【10月10日付編集日記】姫ます寿司

 

 ガタゴトと揺られながら駅弁をほおばる。鉄道の旅につきものの風景だ。列車がスピードアップし様変わりしているところはあるが、全国の駅弁を集めたイベントは各地で開かれ人気は健在だ

 ▼土釜に入った駅弁で知られる「峠の釜めし」。かつて、五木寛之さんはエッセー「さらば横川の釜飯弁当」で、「パブロフの犬のように横川で列車がとまるとホームに降りていったものである」と記し、文化遺産というべきと絶賛している

 ▼金山町観光物産協会が、県内では同町の沼沢湖にのみ生息する特産のヒメマスを使った押しずし「姫ます寿司(ずし)」を約8年ぶりに復活させる。東京電力福島第1原発事故の影響で販売数がごくわずかだった名物弁当に、新しい命を吹き込む

 ▼復活する姫ます寿司は、味付けや素材を改良する。
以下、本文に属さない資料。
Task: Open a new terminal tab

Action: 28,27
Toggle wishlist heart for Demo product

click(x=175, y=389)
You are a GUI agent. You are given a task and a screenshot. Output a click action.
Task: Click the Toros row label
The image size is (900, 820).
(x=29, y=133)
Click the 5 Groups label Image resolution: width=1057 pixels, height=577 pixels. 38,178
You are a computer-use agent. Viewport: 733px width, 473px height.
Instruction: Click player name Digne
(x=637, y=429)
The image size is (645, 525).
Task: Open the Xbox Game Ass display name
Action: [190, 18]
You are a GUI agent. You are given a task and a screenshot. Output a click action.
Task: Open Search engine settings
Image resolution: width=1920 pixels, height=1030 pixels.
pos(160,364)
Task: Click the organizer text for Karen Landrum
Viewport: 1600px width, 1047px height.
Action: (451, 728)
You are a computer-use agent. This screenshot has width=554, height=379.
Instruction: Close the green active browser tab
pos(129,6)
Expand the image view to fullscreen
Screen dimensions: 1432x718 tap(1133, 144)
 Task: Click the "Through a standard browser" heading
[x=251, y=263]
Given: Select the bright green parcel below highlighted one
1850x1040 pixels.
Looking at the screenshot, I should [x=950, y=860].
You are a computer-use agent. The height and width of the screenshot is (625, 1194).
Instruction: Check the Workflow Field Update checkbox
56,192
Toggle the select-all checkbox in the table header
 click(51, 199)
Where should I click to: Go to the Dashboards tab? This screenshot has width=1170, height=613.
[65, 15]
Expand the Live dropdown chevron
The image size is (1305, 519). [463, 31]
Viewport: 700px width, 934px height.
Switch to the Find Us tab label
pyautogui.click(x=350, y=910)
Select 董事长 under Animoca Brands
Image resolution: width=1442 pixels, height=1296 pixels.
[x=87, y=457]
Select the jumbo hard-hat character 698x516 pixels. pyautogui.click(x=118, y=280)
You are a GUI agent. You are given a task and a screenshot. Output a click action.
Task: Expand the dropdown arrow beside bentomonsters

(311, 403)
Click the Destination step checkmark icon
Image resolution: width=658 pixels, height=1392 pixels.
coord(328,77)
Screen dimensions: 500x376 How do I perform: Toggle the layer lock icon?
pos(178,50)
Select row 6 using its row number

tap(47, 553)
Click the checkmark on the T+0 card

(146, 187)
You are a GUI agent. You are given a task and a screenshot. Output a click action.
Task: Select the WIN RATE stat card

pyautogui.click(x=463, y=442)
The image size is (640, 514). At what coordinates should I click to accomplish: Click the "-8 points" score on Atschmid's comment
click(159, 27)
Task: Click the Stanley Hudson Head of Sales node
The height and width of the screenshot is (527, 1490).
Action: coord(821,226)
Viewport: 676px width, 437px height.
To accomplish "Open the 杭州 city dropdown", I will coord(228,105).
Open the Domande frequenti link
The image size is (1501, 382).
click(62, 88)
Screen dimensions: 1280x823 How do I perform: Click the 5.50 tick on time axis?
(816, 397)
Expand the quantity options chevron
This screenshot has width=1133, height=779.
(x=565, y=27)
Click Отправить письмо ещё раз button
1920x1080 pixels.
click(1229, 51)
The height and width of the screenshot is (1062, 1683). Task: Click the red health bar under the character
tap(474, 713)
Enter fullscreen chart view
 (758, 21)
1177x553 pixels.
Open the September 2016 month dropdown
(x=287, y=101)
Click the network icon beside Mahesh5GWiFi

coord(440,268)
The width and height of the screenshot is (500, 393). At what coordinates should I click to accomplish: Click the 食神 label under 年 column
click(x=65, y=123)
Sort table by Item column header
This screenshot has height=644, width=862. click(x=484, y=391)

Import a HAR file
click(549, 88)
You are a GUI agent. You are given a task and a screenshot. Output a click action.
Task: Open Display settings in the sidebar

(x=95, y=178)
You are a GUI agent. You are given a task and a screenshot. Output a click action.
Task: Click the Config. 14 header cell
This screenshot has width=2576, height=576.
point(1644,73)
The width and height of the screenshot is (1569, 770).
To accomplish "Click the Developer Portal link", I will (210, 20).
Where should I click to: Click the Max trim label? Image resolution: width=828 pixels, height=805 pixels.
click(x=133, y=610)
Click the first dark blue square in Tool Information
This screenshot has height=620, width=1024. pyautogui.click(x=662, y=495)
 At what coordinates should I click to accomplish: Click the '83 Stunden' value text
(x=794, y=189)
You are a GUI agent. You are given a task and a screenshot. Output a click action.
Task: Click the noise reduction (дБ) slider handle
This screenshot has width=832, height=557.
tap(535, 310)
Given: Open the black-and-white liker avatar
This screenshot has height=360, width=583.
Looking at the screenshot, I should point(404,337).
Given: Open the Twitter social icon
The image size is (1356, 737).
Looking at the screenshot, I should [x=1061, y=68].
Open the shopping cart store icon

同町と縁が深い作家の椎名誠さんが担当した題字入りのパッケージデザインにも工夫を加えて、魅力をアップさせるという

 ▼販売は26日から来年2月末までの期間、JR只見線の会津川口駅売店で1日20~30個を限定販売する。只見線は2021年度の全線再開通へ復旧作業が進む。車内で食べても町内を散策した後に味わってもいい。只見線の魅力がまた一つ増える。